ファイナンシャルプランナー資格で食べていくには
配信日: 2017.10.05 更新日: 2019.01.07
ファイナンシャルプランナー(FP)はご存知のように専業業務がありません。そんな資格を取得して食べていけるのか?というご質問に対して筆者なりの回答をしたいと思います。
Text:柴沼直美(しばぬま なおみ)
CFP(R)認定者
大学を卒業後、保険営業に従事したのち渡米。MBAを修得後、外資系金融機関にて企業分析・運用に従事。出産・介護を機に現職。3人の子育てから教育費の捻出・方法・留学まで助言経験豊富。老後問題では、成年後見人・介護施設選び・相続発生時の手続きについてもアドバイス経験多数。現在は、FP業務と教育機関での講師業を行う。2017年6月より2018年5月まで日本FP協会広報スタッフ
http://www.caripri.com
FP6分野の中で核を育てる
FPは6分野に及びます。ライフプランとリタイヤメントプラン(住宅ローン、年金が要)、リスク管理(生命保険・損害保険・医療保険)、金融資産設計(金融商品、金利・為替などマクロ経済の動き)、タックスプランニング(所得税・消費税・法人税)、不動産設計(不動産取引手続きと税務)、相続事業承継(相続税、中小企業における事業承継)ですが、ご相談に見える方は6分野をまんべんなく聞きたいというよりは、6分野のうちのどれかを重点的に聞きたいけれど、それだけをピンポイントに知りたいのではなくて(もしピンポイントに深堀いのであれば、それぞれを専門に扱う士業に問い合わせます)、全体の家計の中で、生活の中での関連性として知りたいというご要望を持ってこられます。

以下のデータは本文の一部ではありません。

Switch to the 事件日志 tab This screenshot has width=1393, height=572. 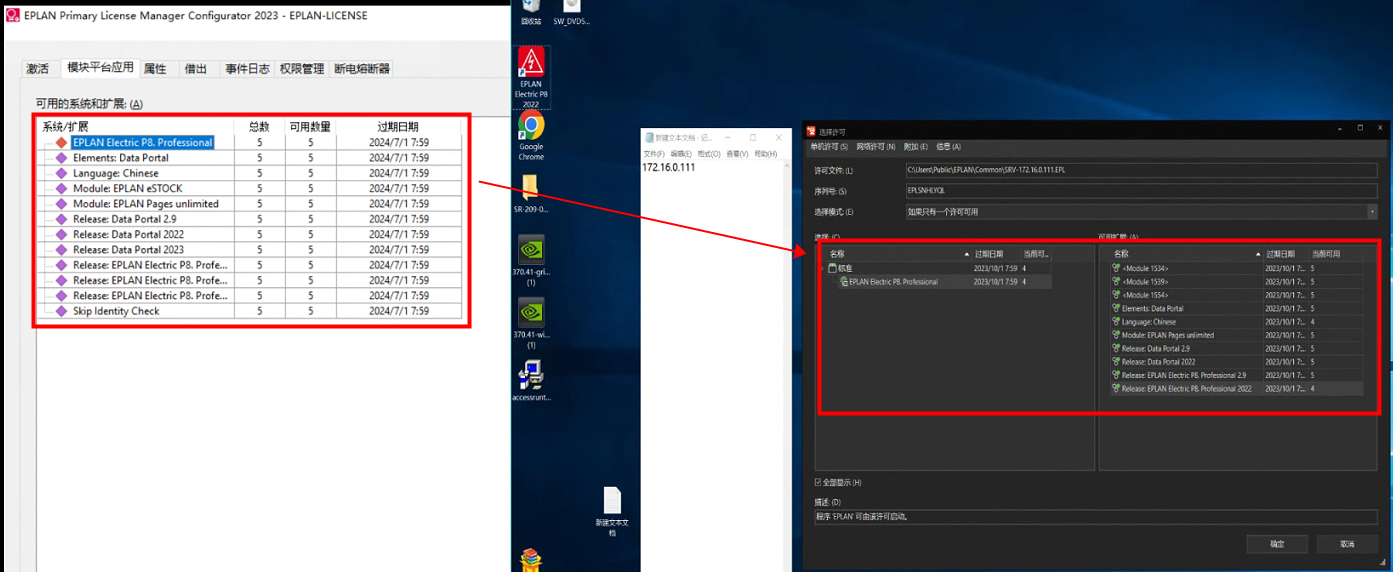coord(247,69)
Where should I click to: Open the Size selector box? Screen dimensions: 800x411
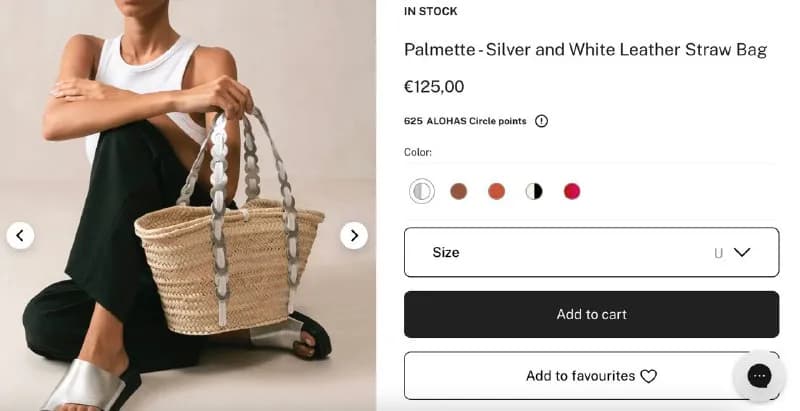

したがって、6分野の中で特に「ここが強い」という核を中心に徐々にスキルや経験を関連の他分野に浸透させていくようにします。
例えば前職が不動産関係だったので、ということで「不動産に強い」がライフステージのここの局面で不動産を購入すると、ローン返済と教育費負担でこのような家計状況になる、などと関連付けた情報提供ができるようにすると顧客の信頼も得られます。
なぜ士業ではなくFPに相談するか
筆者のクライアントに「なぜ士業ではなくFPに問い合わせるのか?」ということを聞くと、「士業は専門業なので敷居が高い(相談料が高い)、士業に聞くというほど質問内容が限られているのではなくてもっといろいろ聞きたいから。」といった回答が一番多いです。
例えば税務相談であれば、個別具体的な回答ができないFPに聞くより、税理士にきくほうが効率的です。ですが、漠然と子どもの教育費がかかりそうだ、老後が不安だ、これは誰に聞けばいいんだろうか?というように質問事項が定まっていないときにFPを選択されるようです。
このような質問に対応できるために、好奇心を旺盛にして積極的にさまざまな現実に向き合っていくことが求められている、テキストは自分で作り上げていく、でも自分主体ではなくクライアント主体に改訂していく柔軟さが求められている職業と言えると思います。